* Exercise objective
Using the entries below, return word for word the lines from the one containing "Viewport: 2342px width, 1102px height." up to and including the last.

* Material supplied
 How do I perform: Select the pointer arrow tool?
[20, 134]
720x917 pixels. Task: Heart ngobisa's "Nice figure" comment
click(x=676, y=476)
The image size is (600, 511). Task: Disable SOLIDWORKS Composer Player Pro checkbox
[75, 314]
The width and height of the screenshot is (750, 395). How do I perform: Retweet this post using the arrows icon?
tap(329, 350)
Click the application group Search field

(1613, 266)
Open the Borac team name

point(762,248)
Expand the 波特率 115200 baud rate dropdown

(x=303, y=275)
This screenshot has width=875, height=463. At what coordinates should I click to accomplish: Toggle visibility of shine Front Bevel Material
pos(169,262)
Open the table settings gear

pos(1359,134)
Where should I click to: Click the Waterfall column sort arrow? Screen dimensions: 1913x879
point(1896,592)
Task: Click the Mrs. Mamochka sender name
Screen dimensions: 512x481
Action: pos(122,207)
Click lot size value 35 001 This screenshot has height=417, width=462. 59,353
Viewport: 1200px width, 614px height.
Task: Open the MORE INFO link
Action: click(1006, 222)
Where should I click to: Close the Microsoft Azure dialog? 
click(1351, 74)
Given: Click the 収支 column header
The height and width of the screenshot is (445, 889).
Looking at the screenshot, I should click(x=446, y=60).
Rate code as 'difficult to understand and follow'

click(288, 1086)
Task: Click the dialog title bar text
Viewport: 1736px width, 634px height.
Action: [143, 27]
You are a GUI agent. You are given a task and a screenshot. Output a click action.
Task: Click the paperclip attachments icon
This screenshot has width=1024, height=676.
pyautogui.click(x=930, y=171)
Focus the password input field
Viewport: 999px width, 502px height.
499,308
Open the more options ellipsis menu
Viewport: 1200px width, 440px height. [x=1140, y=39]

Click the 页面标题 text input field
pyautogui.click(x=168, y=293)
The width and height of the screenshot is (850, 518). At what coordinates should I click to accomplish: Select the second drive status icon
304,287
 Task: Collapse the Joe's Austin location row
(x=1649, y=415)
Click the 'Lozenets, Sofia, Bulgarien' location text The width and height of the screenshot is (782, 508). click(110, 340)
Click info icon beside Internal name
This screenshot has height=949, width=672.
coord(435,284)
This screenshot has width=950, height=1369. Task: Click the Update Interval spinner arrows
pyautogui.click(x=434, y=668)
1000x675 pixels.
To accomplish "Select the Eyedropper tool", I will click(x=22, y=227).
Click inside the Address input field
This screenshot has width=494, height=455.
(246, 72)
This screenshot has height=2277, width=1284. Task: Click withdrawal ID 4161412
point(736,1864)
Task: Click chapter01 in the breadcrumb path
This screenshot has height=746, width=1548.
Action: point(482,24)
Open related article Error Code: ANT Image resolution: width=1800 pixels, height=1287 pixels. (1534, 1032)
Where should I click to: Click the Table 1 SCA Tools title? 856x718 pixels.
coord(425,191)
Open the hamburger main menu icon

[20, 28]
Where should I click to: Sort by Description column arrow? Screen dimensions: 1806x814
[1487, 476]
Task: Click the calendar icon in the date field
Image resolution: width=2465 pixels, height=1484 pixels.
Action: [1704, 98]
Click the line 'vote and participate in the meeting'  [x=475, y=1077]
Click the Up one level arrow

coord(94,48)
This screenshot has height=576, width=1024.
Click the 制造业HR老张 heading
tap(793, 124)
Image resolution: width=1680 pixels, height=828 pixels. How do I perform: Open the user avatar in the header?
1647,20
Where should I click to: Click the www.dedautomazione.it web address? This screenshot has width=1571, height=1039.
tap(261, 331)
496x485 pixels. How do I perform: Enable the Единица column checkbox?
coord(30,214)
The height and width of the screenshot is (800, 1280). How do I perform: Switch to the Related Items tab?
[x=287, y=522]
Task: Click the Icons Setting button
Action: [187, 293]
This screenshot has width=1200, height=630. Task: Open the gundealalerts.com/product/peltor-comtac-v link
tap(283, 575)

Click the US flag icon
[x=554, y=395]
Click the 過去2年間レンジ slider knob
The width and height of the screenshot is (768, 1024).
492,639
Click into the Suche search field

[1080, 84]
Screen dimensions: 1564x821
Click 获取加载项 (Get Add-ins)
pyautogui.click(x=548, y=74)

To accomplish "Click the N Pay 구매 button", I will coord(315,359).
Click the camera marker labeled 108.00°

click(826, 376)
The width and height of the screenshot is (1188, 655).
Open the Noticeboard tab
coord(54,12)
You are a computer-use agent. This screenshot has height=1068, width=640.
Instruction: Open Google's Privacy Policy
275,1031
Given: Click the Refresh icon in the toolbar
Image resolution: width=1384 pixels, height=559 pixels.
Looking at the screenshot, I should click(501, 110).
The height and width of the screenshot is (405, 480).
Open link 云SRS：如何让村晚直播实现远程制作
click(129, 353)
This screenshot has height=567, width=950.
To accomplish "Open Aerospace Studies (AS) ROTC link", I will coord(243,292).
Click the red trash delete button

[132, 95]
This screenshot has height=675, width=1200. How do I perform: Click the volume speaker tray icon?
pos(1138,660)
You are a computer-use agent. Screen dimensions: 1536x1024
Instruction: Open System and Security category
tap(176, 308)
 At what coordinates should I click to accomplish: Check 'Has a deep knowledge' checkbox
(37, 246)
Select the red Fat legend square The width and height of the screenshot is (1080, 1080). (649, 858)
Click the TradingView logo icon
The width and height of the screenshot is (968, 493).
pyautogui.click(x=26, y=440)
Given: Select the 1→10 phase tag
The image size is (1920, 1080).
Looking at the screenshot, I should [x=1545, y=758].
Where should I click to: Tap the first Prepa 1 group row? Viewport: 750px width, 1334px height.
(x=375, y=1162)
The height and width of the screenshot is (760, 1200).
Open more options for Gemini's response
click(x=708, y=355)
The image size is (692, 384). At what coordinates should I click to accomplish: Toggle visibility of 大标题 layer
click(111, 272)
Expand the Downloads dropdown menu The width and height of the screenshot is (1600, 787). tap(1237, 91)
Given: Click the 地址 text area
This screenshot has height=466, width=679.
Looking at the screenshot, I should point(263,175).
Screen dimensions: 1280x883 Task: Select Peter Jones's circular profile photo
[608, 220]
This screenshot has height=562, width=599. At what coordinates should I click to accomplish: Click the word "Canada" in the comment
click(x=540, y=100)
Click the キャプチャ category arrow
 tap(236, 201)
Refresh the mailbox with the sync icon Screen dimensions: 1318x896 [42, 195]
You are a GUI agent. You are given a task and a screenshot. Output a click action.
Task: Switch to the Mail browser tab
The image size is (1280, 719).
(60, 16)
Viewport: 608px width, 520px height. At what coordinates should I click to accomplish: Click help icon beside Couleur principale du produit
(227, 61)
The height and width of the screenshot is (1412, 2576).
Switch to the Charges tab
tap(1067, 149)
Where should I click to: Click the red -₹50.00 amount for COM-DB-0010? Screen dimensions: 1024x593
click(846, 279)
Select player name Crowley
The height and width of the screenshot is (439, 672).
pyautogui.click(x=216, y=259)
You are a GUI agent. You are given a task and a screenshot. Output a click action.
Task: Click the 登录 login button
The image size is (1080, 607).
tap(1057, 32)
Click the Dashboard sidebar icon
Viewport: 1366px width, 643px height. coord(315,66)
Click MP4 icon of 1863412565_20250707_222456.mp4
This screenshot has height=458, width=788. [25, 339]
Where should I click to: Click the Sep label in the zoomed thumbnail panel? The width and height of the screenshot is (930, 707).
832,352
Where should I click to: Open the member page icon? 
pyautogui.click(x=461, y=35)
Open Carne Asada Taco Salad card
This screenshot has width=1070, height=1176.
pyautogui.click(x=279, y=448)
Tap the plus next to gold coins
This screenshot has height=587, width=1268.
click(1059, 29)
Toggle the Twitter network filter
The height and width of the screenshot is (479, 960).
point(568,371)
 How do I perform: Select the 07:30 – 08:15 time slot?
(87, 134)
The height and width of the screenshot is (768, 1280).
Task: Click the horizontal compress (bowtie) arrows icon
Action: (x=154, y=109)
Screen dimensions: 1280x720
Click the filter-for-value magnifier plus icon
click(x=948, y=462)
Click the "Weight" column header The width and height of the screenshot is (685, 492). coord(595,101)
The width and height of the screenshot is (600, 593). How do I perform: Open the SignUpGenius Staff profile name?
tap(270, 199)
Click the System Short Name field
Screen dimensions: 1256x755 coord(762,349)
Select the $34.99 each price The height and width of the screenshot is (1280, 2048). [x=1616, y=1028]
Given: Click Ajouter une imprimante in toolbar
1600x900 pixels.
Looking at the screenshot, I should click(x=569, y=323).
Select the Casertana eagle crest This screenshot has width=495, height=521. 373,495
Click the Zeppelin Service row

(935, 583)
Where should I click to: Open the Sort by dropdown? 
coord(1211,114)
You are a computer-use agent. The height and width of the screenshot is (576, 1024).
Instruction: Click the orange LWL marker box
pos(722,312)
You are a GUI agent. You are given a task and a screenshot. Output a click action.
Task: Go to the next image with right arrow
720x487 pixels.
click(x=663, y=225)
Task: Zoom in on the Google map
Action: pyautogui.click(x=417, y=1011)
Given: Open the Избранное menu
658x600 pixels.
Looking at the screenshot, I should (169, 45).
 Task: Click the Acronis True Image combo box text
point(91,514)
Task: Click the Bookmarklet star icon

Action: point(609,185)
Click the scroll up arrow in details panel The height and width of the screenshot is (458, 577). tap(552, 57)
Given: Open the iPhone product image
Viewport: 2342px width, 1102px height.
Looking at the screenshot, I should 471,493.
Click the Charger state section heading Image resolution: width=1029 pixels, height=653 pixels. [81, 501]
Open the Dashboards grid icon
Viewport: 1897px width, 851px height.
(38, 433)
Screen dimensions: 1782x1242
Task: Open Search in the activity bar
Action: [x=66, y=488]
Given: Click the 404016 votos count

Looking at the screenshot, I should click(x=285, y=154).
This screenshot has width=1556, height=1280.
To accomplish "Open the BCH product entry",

* Exercise result
Viewport: 2342px width, 1102px height.
Looking at the screenshot, I should 471,493.
Click the Charger state section heading Image resolution: width=1029 pixels, height=653 pixels. [81, 501]
Open the Dashboards grid icon
Viewport: 1897px width, 851px height.
(38, 433)
Screen dimensions: 1782x1242
Task: Open Search in the activity bar
Action: [x=66, y=488]
Given: Click the 404016 votos count

Looking at the screenshot, I should click(x=285, y=154).
This screenshot has width=1556, height=1280.
To accomplish "Open the BCH product entry",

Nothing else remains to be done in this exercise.